Abu Dhabi will position itself as an archaeological, adventure and shopping destination, according to its tourism chief, as it seeks to boost visitor numbers to the emirate.
Abu Dhabi is one of the world’s best-kept secrets, said Mohamed Al Mubarak, the chairman of the Abu Dhabi Tourism and Culture Authority (TCA Abu Dhabi).
“We are going to do a much better job in redefining Abu Dhabi to the world,” he told The National. “The majority of the world does not know what Abu Dhabi can offer.
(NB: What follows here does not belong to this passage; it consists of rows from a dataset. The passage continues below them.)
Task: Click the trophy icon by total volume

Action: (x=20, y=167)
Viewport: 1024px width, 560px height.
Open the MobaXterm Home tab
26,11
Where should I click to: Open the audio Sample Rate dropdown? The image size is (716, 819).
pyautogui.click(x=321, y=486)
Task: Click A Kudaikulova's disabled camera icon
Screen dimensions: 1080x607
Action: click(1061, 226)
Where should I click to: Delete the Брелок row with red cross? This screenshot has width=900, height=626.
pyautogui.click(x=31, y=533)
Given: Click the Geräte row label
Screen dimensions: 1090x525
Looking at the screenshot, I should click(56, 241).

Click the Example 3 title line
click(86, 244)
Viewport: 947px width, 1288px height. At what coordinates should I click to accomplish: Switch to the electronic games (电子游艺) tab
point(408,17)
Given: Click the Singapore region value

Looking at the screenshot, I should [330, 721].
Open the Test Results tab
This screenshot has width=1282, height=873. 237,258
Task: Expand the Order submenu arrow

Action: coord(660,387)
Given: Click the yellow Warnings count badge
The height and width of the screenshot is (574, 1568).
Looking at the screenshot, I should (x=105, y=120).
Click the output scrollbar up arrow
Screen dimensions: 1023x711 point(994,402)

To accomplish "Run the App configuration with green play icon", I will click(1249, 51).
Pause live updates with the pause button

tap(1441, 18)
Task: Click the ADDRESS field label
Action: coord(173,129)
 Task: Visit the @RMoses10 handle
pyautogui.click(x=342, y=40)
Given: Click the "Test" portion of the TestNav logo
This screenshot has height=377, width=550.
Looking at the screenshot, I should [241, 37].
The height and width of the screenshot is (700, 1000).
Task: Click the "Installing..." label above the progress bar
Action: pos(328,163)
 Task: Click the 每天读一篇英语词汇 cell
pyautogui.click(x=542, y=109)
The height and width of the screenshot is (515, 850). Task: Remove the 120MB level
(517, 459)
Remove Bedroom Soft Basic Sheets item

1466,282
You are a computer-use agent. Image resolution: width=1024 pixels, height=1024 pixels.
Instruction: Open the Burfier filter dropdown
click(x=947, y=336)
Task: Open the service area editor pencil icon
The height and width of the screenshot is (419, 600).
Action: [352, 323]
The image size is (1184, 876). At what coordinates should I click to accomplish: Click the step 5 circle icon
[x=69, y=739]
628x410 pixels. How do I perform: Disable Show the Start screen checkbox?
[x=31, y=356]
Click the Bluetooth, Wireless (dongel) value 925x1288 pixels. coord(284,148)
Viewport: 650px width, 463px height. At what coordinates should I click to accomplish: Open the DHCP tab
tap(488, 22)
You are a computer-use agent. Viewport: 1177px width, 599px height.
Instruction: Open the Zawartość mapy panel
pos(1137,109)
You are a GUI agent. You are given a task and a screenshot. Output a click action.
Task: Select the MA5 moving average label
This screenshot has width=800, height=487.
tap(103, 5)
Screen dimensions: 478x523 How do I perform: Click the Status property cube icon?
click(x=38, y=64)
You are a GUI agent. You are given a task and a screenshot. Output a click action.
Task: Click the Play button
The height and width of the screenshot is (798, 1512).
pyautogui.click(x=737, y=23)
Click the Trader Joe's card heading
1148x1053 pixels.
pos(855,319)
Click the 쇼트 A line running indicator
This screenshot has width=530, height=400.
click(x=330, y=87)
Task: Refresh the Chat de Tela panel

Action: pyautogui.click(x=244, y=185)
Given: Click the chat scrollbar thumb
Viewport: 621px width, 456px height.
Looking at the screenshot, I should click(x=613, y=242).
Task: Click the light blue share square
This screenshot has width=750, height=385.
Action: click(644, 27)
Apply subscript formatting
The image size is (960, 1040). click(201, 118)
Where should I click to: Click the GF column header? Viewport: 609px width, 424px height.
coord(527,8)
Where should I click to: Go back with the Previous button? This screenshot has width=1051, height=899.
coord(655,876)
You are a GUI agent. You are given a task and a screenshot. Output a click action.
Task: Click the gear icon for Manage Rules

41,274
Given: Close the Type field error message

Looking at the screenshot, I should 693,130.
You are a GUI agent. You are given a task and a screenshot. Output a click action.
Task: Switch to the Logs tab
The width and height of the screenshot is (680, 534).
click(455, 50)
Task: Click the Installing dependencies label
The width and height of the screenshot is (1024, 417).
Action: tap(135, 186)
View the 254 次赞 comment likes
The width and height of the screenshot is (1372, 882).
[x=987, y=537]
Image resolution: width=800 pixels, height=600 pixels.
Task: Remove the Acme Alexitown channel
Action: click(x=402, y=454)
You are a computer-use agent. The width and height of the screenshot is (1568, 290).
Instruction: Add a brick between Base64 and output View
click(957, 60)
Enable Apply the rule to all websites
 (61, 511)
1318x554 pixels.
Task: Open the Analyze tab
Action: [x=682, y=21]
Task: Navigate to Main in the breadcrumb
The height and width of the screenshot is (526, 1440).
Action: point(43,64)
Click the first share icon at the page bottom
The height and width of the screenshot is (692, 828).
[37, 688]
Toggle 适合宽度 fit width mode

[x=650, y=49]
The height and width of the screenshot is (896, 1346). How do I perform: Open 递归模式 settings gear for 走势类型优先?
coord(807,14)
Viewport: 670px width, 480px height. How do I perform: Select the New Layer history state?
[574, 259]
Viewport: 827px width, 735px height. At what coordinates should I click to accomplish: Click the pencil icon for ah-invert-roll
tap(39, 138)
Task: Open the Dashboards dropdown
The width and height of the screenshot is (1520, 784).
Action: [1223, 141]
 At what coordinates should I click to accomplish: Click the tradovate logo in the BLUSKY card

That’s all going to change.”
Marketing efforts will promote the emirate’s various possibilities, from kayaking in the Eastern Mangroves and frolicking on the beaches of Saadiyat to roaming the Al Ain museums and exploring archaeological remains on Sir Bani Yas Island, as well as visiting its Yas Island theme parks and shopping at its growing number of malls.
The emirate’s tourism agency also expects to wrap into its marketing activities the rash of new attractions coming up in the next five years, which includes the Louvre Abu Dhabi, a Warner Brothers theme park and shopping malls on Al Reem and Al Maryah islands.
TCA Abu Dhabi will promote Al Ain as the top heritage site in the Arabian Gulf, along with the wetlands in Abu Dhabi and archaeological sites dating back 10,000 years on Sir Bani Yas Island.
Rashid Aboobacker, the associate director at TRI Consulting in Dubai, said Abu Dhabi has strong potential to achieve a niche position because it has a variety of unique experiences to offer to tourists.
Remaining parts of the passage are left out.